The time range I searched for is from 12:00 to 12:10 on May 6, 2024. This query range failed to retrieve results, but when I searched for the past 6 hours, including the mentioned time period, the query was successful! Why is that? How can this be resolved?

What did you expect to happen?

Time Out

1

Did this work before?

grafana 10.0+

How do we reproduce it?

1.

2.

3.

Is the bug inside a dashboard panel?

No response

Environment (with versions)?

Grafana:

OS:

Browser:

Grafana platform?

None

Datasource(s)?

No response

tonypowa commented 3 months ago

This issue is a test copy of an issue in another repo. Original issue: https://github.com/grafana/grafana/issues/#87383

moxious commented 3 months ago

Summary: User tonypowa is experiencing intermittent timeouts when querying recent logs within a three-hour window using LOKI 3.0, despite a reasonable log file size. Queries for longer periods sometimes work, while shorter ones may fail, and the user provided their configuration files for assistance with resolving the issue.
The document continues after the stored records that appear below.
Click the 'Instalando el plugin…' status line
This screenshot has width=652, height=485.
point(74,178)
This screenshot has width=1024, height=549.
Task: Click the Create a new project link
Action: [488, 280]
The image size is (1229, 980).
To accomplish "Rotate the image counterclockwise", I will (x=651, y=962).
moxious commented 3 months ago

Hello @tonypowa, it seems like you're experiencing an issue with querying logs in Loki. To better assist you, I've directed your issue to the appropriate team. The Observability Logs Project seems to be the most suitable home for this issue because it relates to problems with the Loki logging system, which falls under the observability domain in Grafana.

/team Observability Logs

A member of the team will follow up soon. Meanwhile, you might want to check if there are known issues with the query ranges in the logs system or consider adjusting the query timeouts/configurations.
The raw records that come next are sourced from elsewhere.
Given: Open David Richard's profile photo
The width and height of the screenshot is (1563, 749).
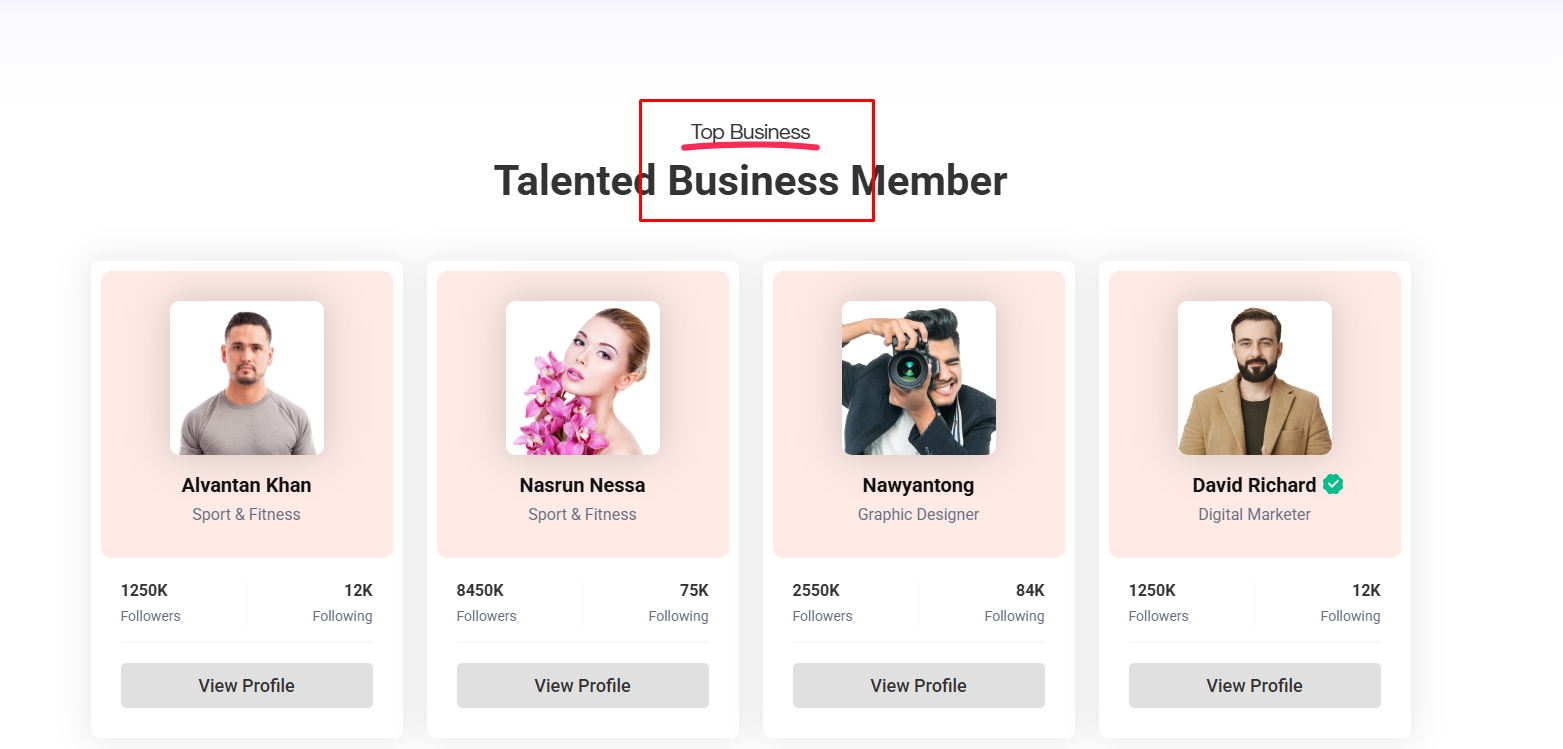Looking at the screenshot, I should [x=1255, y=378].
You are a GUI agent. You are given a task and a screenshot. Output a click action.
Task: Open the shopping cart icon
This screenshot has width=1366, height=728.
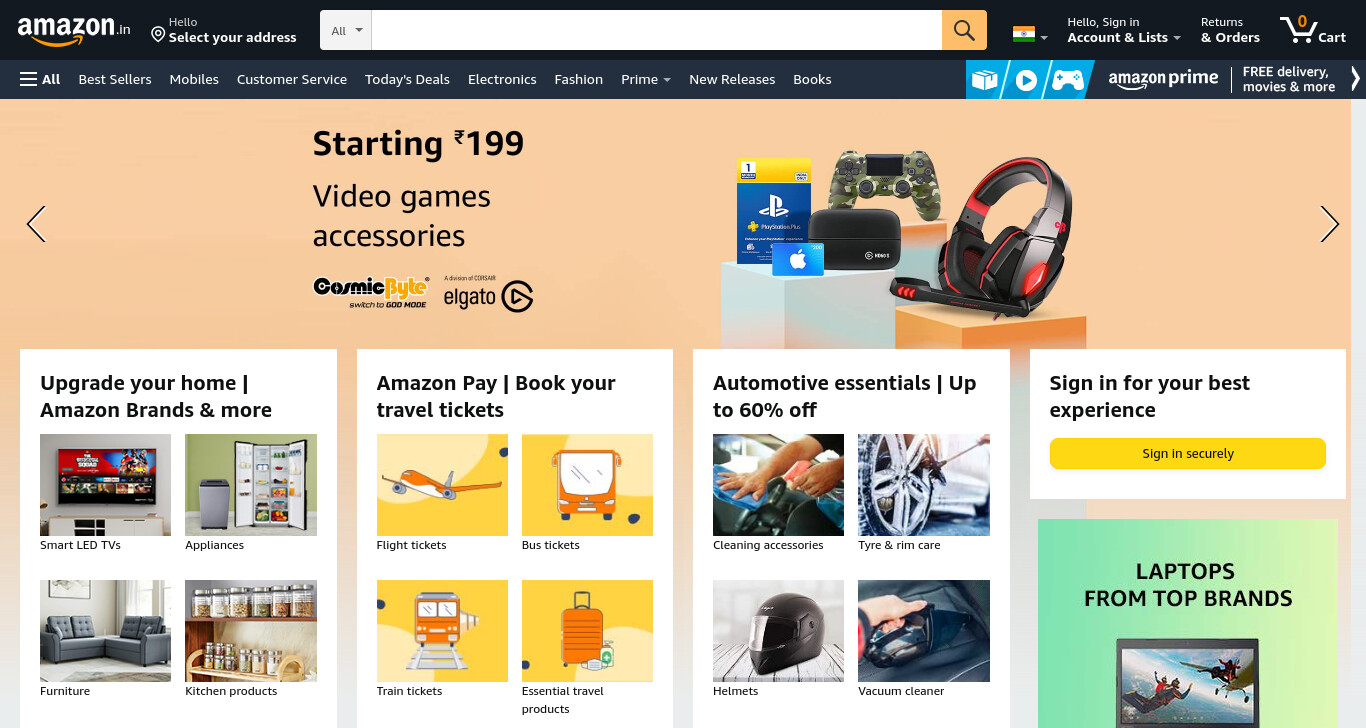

moxious commented 3 months ago

Elaboration:

Thank you for the detailed report, however, to effectively address your timeouts with the LOKI 3.0 system there are several more pieces of information that would be helpful. Could you please provide the following details to assist in troubleshooting your issue further?
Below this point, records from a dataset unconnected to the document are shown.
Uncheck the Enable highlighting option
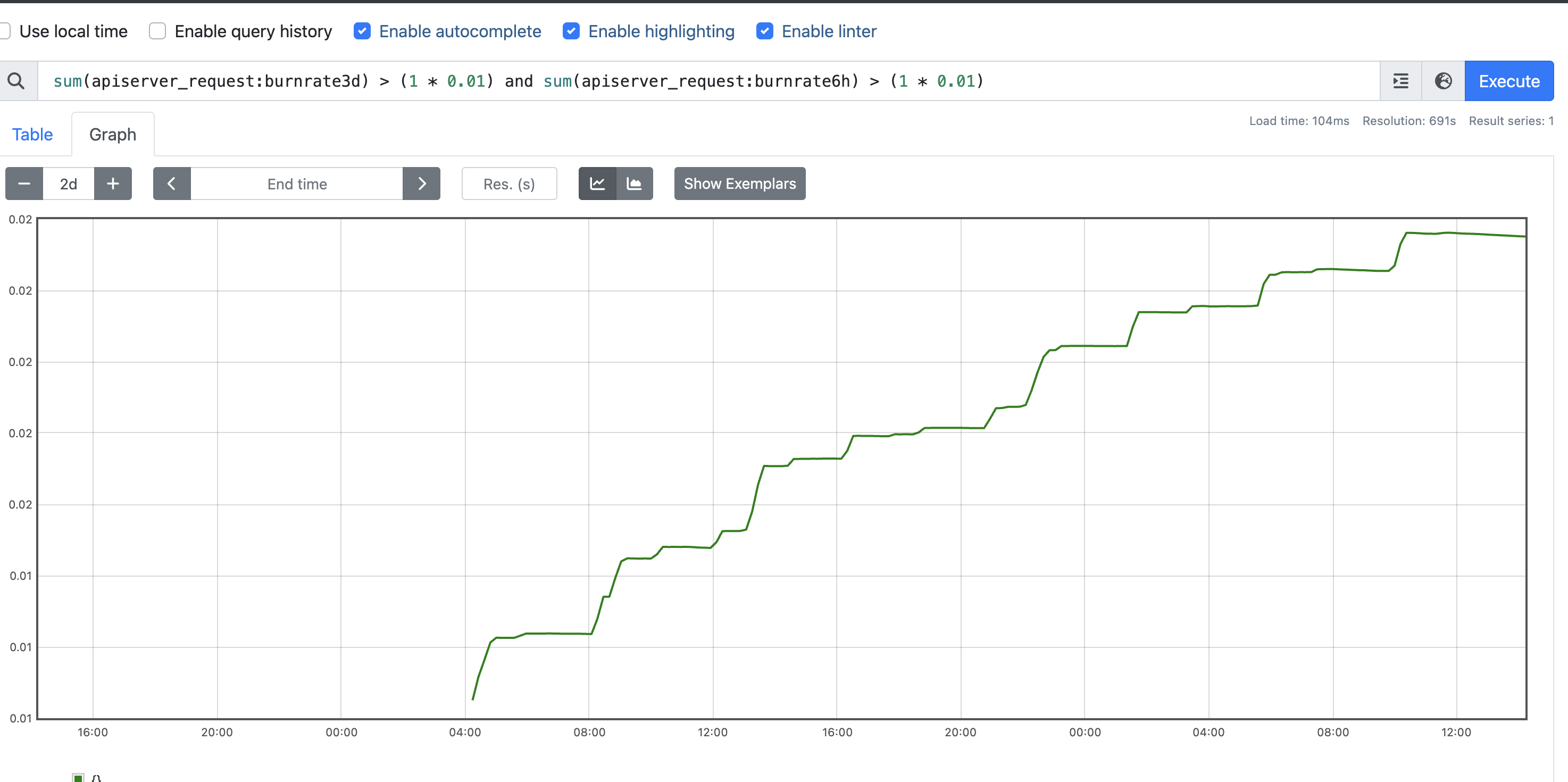Image resolution: width=1568 pixels, height=782 pixels. click(571, 31)
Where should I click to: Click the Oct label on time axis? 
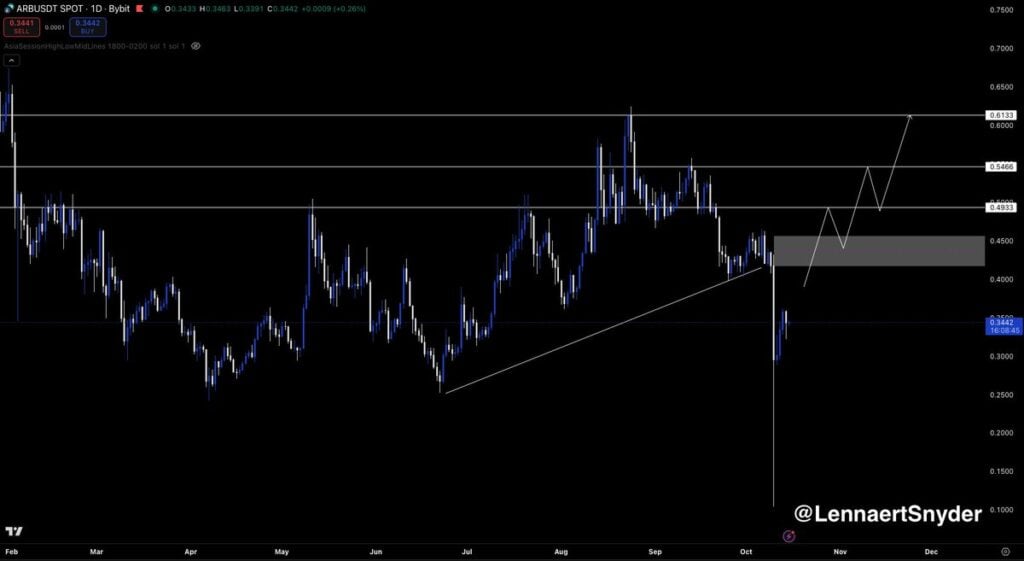(x=745, y=551)
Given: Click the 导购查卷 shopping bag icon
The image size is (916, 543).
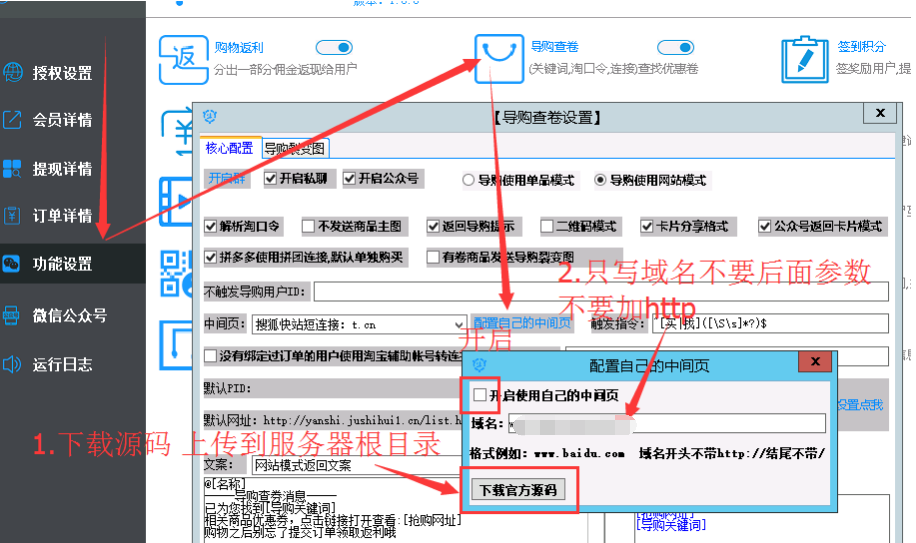Looking at the screenshot, I should (x=497, y=59).
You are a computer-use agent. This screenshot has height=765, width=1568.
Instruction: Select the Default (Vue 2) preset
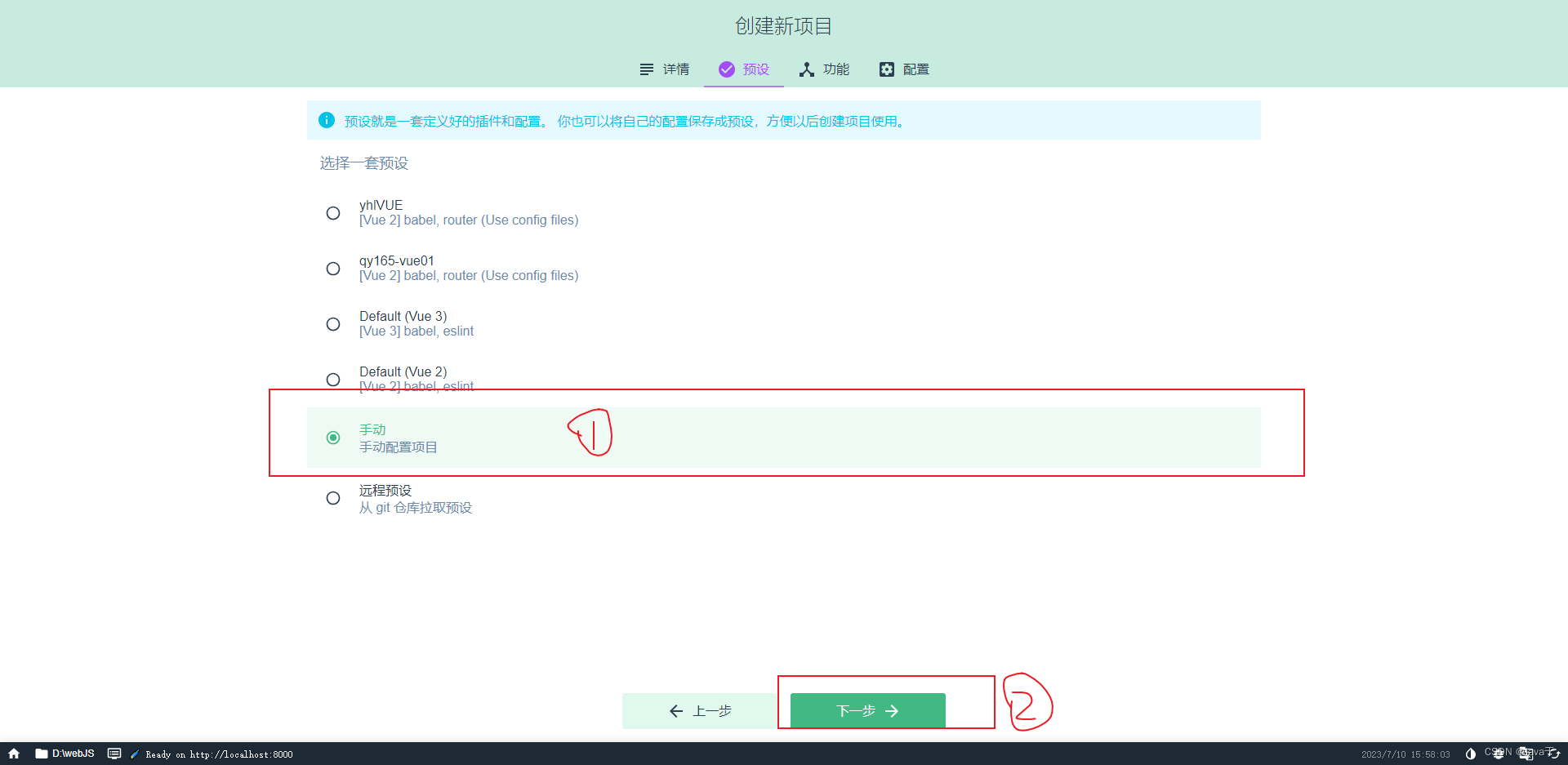tap(332, 379)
  1. Grafana, OS, and Browser Versions:

    • You've mentioned that Grafana 10.0+ worked previously, can you confirm the current version of Grafana you're using?
    • What is the operating system and its version where the LOKI and Grafana are deployed?
    • Which browser and which version of it are you using when you encounter these issues?
  2. Reproduction Steps:

    • You've left the reproduction steps blank. Can you provide step-by-step instructions on how to reproduce this issue?
  3. Error Messages and Logs:

    • Can you provide server-side logs from LOKI around the time when the timeout occurs?
    • Are there any proxy or network logs available that could provide insights into the communication between Grafaleft emptyft and LOKI?
  4. Dashboard Panel Issues:

    • It appears the timeout error screenshot links may be broken. Can you confirm they are correct or re-upload the images?
    • Can you tell us if there are any particular dashboard panels that consistently show the time-out issue, or if this occurs in different panels?
  5. Resource Usage Metrics:

    • What are the CPU and memory resource usage for the LOKI service during the occurrence of timeout issues?
  6. Configuration Detail Validation:

    • It is important to validate if the configurations are correctly applied. Can you verify that the loki.yaml and promtail.yaml configurations you posted are indeed the ones being used by the services?
  7. Query Patterns:

    • Are there specific queries or patterns you've noticed that tend to cause these timeouts more frequently than others?

Once you provide this additional information, it will be much easier to investigate the problems you're facing more thoroughly and offer potential solutions.